第二夜 獅子羽高校入学 8
「えー、ですから獅子羽高校は学生の意見を尊重し、自立心を育て、学業や部活動に専念出来るような環境作りに励んでおります」
校長先生の長話というものは、何度も聞いても慣れないものだ。
学生恒例行事とはいえ、この時間は苦痛でならない。
(もっとロマンのある話をすればいいのになー、 例えば月の満ち欠けの神秘とか素晴らしさとか!今日は確か17の月だよね。あの欠け具合がいいんだよね~、あぁ早く見たい見たい見たい…)

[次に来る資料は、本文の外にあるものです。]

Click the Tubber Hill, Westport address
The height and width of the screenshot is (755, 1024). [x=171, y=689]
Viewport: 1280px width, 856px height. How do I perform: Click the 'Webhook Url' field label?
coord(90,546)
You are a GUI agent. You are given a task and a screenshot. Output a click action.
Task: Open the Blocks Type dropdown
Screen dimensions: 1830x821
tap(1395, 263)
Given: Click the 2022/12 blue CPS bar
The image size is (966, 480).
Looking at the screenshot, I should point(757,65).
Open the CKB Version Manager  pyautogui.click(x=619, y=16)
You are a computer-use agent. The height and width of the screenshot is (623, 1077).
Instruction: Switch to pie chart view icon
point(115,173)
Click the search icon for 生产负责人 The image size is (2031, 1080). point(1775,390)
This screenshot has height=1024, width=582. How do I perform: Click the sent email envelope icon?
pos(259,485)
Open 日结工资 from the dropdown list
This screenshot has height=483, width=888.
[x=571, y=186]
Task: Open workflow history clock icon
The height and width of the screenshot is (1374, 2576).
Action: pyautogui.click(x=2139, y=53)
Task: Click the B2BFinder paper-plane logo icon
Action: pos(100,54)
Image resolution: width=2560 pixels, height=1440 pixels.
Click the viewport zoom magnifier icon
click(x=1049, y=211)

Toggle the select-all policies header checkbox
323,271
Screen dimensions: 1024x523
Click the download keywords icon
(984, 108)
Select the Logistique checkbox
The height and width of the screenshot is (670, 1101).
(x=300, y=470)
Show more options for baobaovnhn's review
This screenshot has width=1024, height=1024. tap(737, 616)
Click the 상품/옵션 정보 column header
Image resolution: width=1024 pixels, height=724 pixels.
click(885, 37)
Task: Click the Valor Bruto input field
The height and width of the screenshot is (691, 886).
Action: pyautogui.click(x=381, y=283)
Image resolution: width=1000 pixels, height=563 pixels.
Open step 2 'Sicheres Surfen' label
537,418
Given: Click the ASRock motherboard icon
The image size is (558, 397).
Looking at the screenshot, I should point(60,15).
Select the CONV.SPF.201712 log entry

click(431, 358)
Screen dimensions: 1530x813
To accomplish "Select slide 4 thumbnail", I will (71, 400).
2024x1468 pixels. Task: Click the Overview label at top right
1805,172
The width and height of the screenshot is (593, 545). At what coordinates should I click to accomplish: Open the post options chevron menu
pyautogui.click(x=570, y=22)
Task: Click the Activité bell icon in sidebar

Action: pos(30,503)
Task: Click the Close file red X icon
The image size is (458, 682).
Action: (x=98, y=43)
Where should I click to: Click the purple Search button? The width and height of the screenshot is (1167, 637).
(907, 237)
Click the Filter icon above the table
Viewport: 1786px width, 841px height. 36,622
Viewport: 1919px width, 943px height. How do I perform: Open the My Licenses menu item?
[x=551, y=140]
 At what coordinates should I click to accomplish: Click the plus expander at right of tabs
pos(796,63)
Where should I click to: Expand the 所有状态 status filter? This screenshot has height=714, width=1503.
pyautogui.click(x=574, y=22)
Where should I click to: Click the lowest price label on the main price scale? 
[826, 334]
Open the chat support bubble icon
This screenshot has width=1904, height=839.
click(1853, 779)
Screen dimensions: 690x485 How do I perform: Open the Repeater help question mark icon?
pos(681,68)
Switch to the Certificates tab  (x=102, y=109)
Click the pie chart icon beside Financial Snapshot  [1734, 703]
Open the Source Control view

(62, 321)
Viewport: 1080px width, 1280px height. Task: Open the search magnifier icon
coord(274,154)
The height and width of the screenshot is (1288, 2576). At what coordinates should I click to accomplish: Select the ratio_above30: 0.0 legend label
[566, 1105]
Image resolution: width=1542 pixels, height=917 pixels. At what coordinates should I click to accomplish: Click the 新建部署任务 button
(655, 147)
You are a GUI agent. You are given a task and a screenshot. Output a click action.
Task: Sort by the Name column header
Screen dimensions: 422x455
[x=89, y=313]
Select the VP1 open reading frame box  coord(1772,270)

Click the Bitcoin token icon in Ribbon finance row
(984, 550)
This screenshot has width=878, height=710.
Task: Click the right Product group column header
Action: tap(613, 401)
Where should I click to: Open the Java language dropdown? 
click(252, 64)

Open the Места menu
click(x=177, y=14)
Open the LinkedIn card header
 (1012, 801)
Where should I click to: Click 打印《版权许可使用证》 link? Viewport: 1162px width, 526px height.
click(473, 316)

素晴らしき妄想タイムに突入すると、野絵は時間を忘れてしまう。
お風呂の中で溺れかけたり、溝の中へ足を突っ込んだり、とにかく危険極まりない。
それなのに本人は全く気にせず、周りの者をヒヤヒヤさせるのだからたちが悪い。
最近一番最悪だったのは、国語のテスト用紙に月のイラストを大きく描いたことだ。
細かく説明を添えて書いたのはいいが、内容と全く関係が無かった為、怒った先生にかなり減点された。
“竹取物語”の問題に興奮して、暴走してしまった結果である。
(早く学校終わらないかな)
入学式初日に不謹慎なことを思っていると、ようやく校長の話が終わったらしく、マイクの音がブツッと切れる音がした。